Section 3: Data Cleaning

We will now switch to analysing our data in a statistical program. Excel and Google Sheets will be referred to here, and can be accessed for free online using your Cambridge ID. If you are used to using a different program such as RStats, SPSS, Stata or Python you may also use this to clean and analyse your data.

Load the duration data and split into columns.

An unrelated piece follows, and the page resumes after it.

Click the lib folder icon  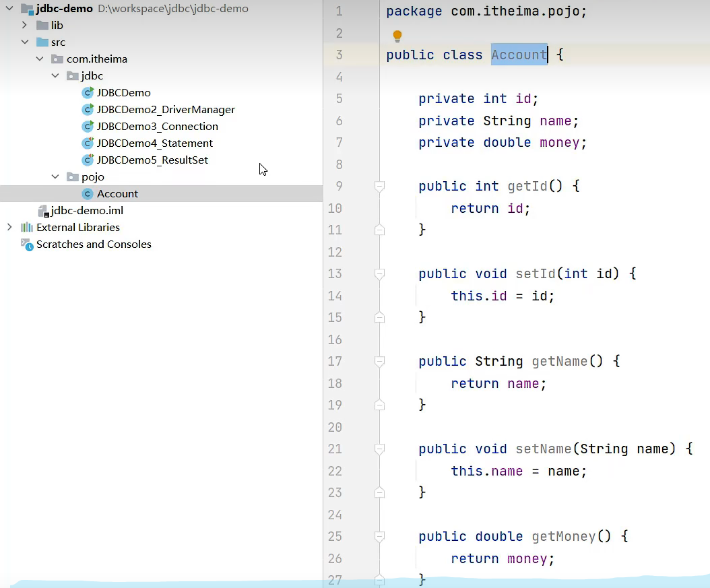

Create a new spreadsheet in whichever program you are using and copy the .txt file for the fundamental pitch you created in Sonic Visualiser into it. It will load in as a single column. Highlight this column, then click Data - Text to Columns and apply (on Excel) or Data - Split Text to Columns (Google Sheets). In both cases, make sure that the delimiter is set to Commas or Spaces - whichever you selected in Sonic Visualiser.

The first two columns refer to the time of the start and end point of the box; we are not interested in these, so feel free to delete them. You should be left with two columns and one data point, showing the high and low point of the fundamental frequency.

With this out of the way, load in the second .txt file for the vibrato wobbles into two seperate columns and repeat the process of splitting.

Note

Some spreadsheet or data packages may carry out this splitting process for you automatically.

Calculate the fundamental frequency.

Next, we need to average the two values for the fundamental frequency to get the true pitch. Use this formula:

=AVERAGE(high_point:low_point)

Expected result:

Frequency

670.6685

Calculate the ‘wobble’ within each vibrato.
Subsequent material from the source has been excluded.